* REQUIRED WORK:
Through to the final line, write out the records below exactly, omitting any images they contain.

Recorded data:
BEGIN

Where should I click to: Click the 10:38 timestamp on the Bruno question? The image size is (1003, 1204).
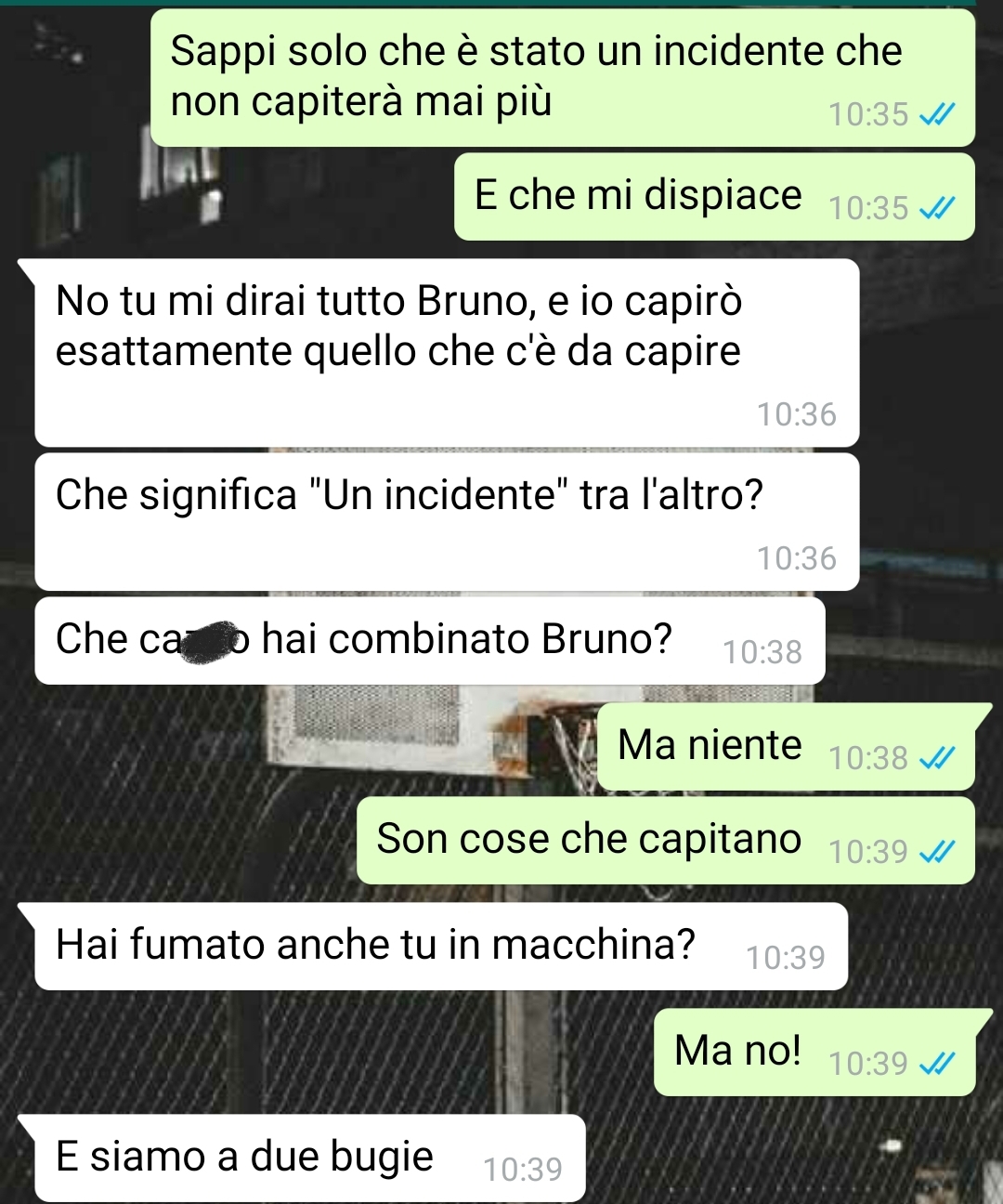point(762,652)
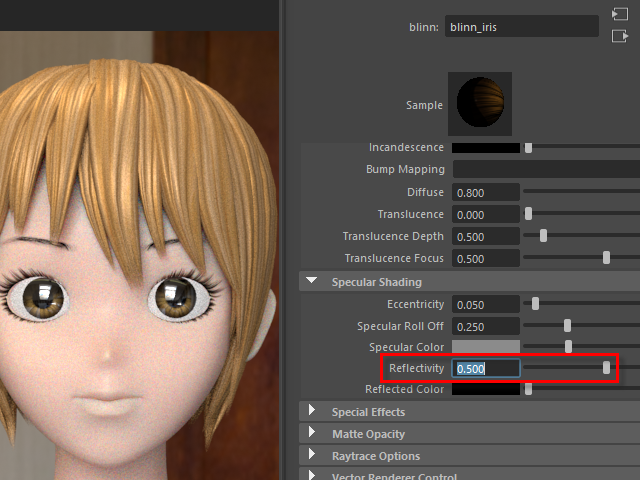Click the Bump Mapping input field

click(x=546, y=170)
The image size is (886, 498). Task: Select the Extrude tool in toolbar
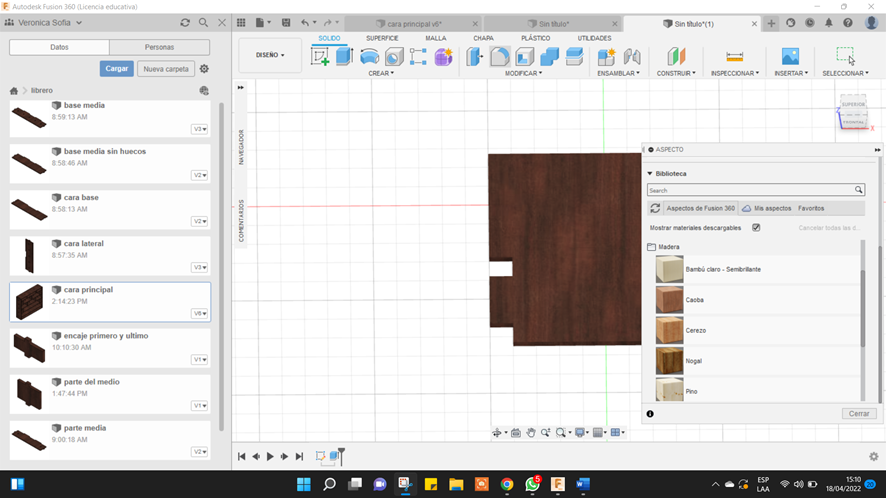click(x=344, y=57)
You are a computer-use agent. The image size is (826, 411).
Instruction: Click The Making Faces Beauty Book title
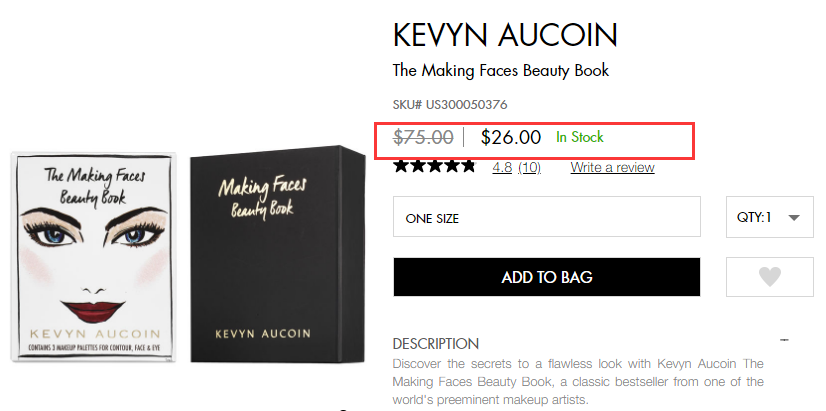click(501, 70)
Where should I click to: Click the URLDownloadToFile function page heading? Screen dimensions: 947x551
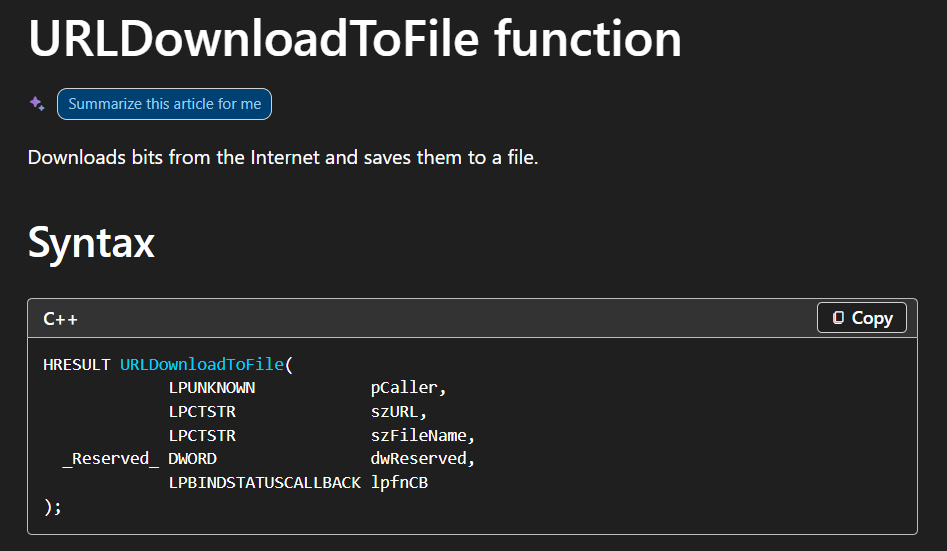tap(355, 39)
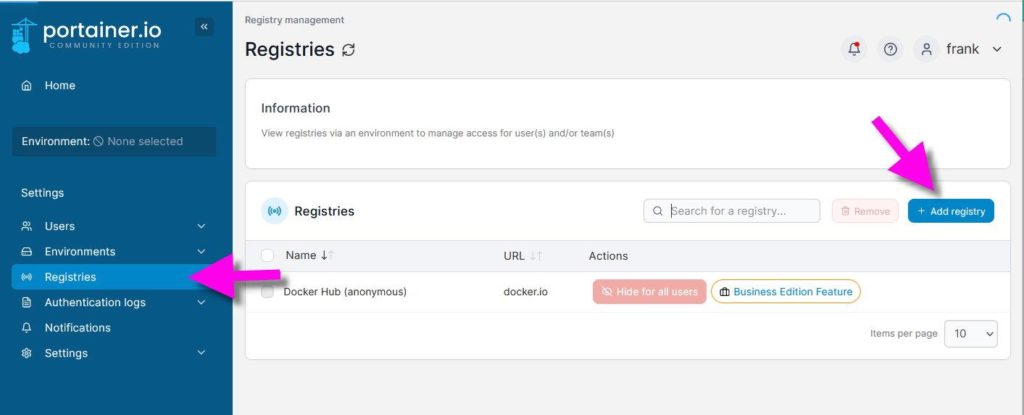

END

* TASK RESPONSE:
Where should I click to: Click the 10:38 timestamp on the Bruno question? The image size is (1003, 1204).
point(762,652)
Click the Bump Mapping input field

click(x=546, y=170)
The image size is (886, 498). Task: Select the Extrude tool in toolbar
click(x=344, y=57)
You are a computer-use agent. The image size is (826, 411).
Instruction: Click The Making Faces Beauty Book title
click(501, 70)
Where should I click to: Click the URLDownloadToFile function page heading? Screen dimensions: 947x551
tap(355, 39)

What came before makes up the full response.